LA BONDAD DEL MATRIMONIO (III)
Múltiple bondad del matrimonio
Ahora bien, cuál de estas sentencias sea la más congruente, o si aún restan otra u otras que de aquellas palabras de la Escritura santa puedan desprenderse, sería tarea de prolijas y problemáticas búsquedas y disertaciones.
Lo que aquí afirmamos, presupuesta la natural condición presente del nacer y del morir, que a todos nos es obvia y en la que hemos sido plasmados, es que en la unión conyugal del hombre y la mujer se asienta y radica un bien, y que esta alianza conyugal de tal manera y con tanta insistencia la encomienda y preceptúa la divina Escritura, que a la mujer separada de su marido no le consiente ni le hace lícito contraer nuevas nupcias mientras aquél viva; ni al marido, del mismo modo, abandonado por su mujer le permite vincularse a otra mujer mientras la suya legítima viviere.
Lo que se trata de investigar, pues, es por qué razón la bondad del matrimonio es llamada propia y justamente un bien; bien del matrimonio, que el Señor mismo ratificó en su Evangelio, no solo cuando prohibió repudiar a la esposa, a no ser por causa de adulterio (Mt 19,9), sino también porque Él mismo consintió ser invitado a unas bodas (Jn 2,2).

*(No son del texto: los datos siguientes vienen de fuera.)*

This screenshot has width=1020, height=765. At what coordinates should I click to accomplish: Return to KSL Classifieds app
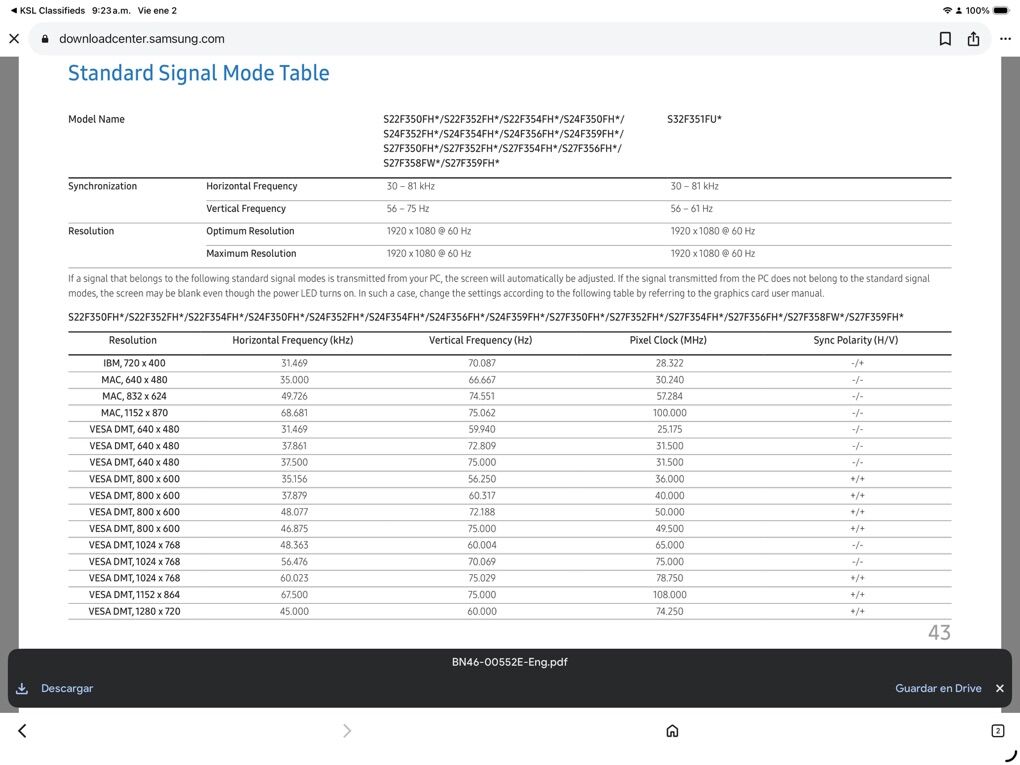pos(45,10)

Entiendo que la razón de ello no radica en la sola procreación de los hijos, sino principalmente en la sociedad natural por uno y otro sexo constituida. Porque, de lo contrario, no cabría hablar de matrimonio entre personas de edad provecta, y menos aún si hubieran perdido a sus hijos o no hubieran llegado a engendrarlos.
Y, sin embargo, en el verdadero y óptimo matrimonio, a pesar de los años y aunque se marchiten la lozanía y el ardor de la edad florida, entre el varón y la mujer impera siempre el orden de la caridad y del afecto que vincula entrañablemente al marido y la esposa, los cuales, cuanto más perfectos fueren, tanto más maduramente y con unánime parecer, comienzan a abstenerse del comercio carnal; no porque más tarde hayan de verse forzados a no querer lo que ya no podrían realizar, sino porque les sirve de elogio haber renunciado a tiempo a aquello que más tarde habría de ser forzoso renunciar.

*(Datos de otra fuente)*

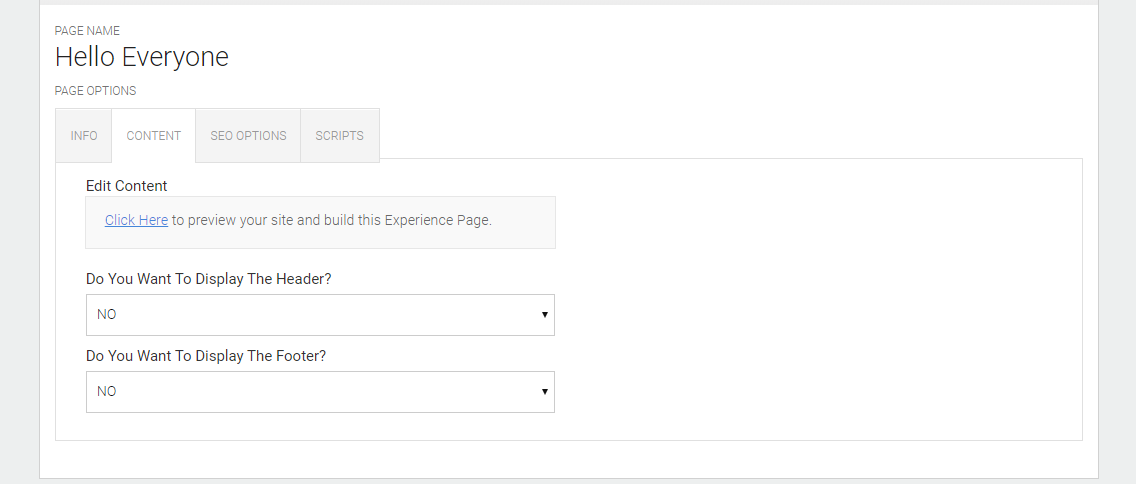The image size is (1136, 484).
Task: Switch to the INFO tab
Action: 84,135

Si, pues, se mantiene firme la fe del honor y del obsequio debidos por parte de uno y otro cónyuge aun cuando el cuerpo comience a languidecer y vaya adquiriendo palidez de cadáver, perdura y se prolonga, no obstante, la castidad de los lícitamente matrimoniados tanto más sincera cuanto más probada y tanto más eficaz y segura cuanto más apacible.
Hay que adscribir aún una excelencia y un honor nuevos al matrimonio, y es que la incontinencia carnal de la juventud ardorosa, por inmoderada que sea, tórnase honesta cuando se endereza a la propagación lícita de la prole, y de ahí resulta que el matrimonio, del desorden de la libídine, sabe extraer su parte de fecundidad para el bien.

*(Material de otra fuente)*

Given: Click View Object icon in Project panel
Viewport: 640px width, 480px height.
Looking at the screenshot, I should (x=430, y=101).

Añádase a esto que la concupiscencia de la carne se reprime y ordena con la unión conyugal y, si cabe hablar así, crepita y se abrasa más verecundamente cuando viene moderada por el afecto paterno. Es innegable, evidentemente, que los ardores de la voluptuosidad quedan atemperados por no sé qué mesura y gravedad cuando el hombre y la mujer se percatan sabiamente de que por la unión conyugal se han de convertir en padre y madre.